Adding a new MLIP-only architecture

For MLIP-only models (models that only predict energies and forces), metatrain provides base classes metatrain.utils.mlip.MLIPModel and metatrain.utils.mlip.MLIPTrainer that implement most of the boilerplate code. See MLIP Base Classes for more details.

Example: Creating an MLIP-only architecture

To demonstrate how easy it is to add a new MLIP-only architecture using the base classes, let’s look at the mlip_example architecture in metatrain.

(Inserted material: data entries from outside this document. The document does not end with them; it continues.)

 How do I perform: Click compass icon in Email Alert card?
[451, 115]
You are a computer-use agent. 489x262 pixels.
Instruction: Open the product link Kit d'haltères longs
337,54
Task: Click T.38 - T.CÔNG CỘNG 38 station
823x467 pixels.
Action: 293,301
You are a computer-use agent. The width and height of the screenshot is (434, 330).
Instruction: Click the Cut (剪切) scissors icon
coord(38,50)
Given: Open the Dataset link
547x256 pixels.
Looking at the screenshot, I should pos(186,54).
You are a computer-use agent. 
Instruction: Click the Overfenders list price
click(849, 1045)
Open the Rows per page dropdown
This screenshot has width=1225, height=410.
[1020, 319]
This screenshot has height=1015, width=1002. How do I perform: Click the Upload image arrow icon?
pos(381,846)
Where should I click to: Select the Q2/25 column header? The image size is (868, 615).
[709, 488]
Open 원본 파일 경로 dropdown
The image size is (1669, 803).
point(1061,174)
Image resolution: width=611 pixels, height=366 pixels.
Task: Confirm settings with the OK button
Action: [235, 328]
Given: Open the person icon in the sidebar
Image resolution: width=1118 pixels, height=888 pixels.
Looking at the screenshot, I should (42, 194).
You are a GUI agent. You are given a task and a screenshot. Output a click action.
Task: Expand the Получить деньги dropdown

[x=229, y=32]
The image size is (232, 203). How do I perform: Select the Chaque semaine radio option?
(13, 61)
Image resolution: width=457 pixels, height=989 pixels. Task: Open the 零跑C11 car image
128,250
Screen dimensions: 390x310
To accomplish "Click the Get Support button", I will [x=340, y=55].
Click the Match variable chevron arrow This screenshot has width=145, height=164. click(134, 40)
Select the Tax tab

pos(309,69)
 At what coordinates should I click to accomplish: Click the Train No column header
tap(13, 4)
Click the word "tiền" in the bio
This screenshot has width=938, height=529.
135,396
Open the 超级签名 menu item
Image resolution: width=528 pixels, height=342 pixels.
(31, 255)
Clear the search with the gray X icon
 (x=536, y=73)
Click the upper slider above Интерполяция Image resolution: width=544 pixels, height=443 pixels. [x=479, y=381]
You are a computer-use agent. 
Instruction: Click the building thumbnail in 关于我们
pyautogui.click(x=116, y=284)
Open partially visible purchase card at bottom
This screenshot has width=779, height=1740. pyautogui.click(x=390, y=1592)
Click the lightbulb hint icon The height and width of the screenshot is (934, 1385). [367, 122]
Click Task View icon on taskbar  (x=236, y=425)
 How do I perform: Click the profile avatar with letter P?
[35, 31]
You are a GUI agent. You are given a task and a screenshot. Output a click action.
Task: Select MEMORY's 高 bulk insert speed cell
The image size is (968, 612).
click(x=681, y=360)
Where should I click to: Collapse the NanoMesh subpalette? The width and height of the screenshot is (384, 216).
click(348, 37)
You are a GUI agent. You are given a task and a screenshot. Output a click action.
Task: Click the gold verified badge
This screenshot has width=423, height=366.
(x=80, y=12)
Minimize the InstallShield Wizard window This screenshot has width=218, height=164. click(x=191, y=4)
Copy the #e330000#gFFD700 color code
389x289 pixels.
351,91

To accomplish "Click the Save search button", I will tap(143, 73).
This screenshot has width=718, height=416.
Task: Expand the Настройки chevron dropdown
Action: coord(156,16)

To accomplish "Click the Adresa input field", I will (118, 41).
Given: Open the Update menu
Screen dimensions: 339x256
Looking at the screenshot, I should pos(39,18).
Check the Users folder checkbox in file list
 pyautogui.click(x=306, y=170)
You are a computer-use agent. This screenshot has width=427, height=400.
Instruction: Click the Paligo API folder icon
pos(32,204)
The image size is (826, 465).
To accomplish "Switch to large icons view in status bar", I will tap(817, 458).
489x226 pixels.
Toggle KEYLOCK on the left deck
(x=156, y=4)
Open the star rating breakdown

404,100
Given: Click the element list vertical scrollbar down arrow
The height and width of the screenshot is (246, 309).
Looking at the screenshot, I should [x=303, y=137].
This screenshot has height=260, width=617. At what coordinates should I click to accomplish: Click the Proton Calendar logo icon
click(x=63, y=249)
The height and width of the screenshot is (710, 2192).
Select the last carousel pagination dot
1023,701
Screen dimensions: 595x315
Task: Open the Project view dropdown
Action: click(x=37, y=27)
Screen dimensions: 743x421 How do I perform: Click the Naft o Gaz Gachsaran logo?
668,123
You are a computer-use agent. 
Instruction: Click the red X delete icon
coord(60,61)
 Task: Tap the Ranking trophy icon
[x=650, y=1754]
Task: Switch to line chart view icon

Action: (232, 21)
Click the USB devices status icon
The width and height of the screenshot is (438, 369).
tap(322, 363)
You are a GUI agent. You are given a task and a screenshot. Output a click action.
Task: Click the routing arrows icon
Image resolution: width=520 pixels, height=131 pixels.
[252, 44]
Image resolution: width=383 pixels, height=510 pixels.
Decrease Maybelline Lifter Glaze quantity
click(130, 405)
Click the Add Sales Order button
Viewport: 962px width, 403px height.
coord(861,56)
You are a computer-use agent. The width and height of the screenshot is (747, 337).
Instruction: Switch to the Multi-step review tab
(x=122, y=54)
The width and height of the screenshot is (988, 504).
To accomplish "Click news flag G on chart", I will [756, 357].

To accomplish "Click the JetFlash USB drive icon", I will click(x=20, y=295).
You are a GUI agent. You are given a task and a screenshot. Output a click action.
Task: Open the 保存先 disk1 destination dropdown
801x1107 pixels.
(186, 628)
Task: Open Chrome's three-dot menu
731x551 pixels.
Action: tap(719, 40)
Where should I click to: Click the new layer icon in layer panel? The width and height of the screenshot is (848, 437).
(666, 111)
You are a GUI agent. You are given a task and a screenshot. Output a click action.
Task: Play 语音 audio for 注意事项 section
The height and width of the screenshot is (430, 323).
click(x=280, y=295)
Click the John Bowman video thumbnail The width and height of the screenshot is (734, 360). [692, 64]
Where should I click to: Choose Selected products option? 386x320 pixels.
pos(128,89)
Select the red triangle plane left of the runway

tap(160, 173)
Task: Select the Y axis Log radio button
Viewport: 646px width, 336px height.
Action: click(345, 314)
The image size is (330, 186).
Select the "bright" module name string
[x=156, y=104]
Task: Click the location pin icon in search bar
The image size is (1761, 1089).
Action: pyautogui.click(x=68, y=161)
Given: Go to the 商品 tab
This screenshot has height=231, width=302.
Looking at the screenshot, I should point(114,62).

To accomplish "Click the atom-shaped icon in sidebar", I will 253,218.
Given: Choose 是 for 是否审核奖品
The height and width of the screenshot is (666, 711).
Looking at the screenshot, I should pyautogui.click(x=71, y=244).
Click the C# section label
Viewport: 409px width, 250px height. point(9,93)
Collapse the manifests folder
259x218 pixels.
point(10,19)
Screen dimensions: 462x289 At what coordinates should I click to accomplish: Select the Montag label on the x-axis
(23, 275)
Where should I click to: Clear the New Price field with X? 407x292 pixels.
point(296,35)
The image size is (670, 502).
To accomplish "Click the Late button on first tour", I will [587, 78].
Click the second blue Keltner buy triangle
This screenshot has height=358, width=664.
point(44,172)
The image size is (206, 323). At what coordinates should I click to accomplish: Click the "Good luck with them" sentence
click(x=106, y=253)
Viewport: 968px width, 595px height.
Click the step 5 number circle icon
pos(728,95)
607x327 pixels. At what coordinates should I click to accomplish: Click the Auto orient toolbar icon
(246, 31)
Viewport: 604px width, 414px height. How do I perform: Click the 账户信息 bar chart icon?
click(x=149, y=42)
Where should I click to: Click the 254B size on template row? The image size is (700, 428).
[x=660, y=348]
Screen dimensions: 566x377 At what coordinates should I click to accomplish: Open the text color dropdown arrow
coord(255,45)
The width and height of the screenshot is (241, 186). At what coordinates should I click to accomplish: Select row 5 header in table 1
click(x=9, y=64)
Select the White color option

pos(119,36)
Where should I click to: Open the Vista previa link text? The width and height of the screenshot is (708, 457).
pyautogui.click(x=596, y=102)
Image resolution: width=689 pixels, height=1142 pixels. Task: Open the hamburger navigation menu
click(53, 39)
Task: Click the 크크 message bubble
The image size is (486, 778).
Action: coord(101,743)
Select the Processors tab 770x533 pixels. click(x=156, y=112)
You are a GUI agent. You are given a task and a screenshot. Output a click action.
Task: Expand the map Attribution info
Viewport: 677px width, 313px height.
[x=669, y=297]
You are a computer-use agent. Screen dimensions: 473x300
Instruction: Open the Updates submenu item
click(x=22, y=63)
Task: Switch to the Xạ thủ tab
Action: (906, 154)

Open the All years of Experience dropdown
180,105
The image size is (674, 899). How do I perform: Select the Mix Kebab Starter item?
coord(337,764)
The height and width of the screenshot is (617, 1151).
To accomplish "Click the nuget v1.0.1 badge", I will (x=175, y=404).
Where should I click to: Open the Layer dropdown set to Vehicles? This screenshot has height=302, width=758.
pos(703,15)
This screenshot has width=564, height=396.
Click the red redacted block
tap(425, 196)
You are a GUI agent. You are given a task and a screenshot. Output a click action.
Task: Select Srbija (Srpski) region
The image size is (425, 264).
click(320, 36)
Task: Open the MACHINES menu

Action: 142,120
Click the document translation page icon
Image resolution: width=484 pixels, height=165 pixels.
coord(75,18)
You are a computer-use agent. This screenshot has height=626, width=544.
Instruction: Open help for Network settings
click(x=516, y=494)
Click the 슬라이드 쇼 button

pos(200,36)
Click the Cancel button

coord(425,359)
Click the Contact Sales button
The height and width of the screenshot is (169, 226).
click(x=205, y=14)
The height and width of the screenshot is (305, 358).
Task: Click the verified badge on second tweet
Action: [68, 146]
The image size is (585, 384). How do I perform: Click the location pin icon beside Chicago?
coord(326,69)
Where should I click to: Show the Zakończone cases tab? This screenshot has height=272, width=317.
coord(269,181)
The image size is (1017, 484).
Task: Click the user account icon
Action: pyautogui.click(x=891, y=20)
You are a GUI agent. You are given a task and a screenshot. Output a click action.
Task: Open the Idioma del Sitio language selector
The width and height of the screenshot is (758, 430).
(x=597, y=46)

This minimal architecture always predicts zero energy, serving as a simple template for MLIP development.

The model (model.py) only needs to implement the compute_energy method:

from metatrain.utils.mlip import MLIPModel

class ZeroModel(MLIPModel):
    """A minimal example MLIP model that always predicts zero energy."""

    __checkpoint_version__ = 1

    def __init__(self, hypers, dataset_info):
        super().__init__(hypers, dataset_info)
        # Request a neighbor list with the cutoff from hyperparameters
        cutoff = hypers["cutoff"]
        self.request_neighbor_list(cutoff)

    def compute_energy(
        self,
        edge_vectors,
        species,
        centers,
        neighbors,
        system_indices,
    ):
        # Get the number of systems and return zeros
        n_systems = system_indices.max().item() + 1
        return torch.zeros(n_systems, device=edge_vectors.device)

The trainer (trainer.py) only needs to specify whether to use rotational augmentation:

from metatrain.utils.mlip import MLIPTrainer

class ZeroTrainer(MLIPTrainer):
    """Trainer for the ZeroModel."""

    __checkpoint_version__ = 1

    def use_rotational_augmentation(self):
        return False  # No rotational augmentation for this example

That’s it! The base classes handle all the training loop, data loading, composition weights, scaling, checkpointing, and export functionality. This allows you to focus on implementing the core physics of your model in the compute_energy method.

The complete example architecture can be found in src/metatrain/mlip_example/.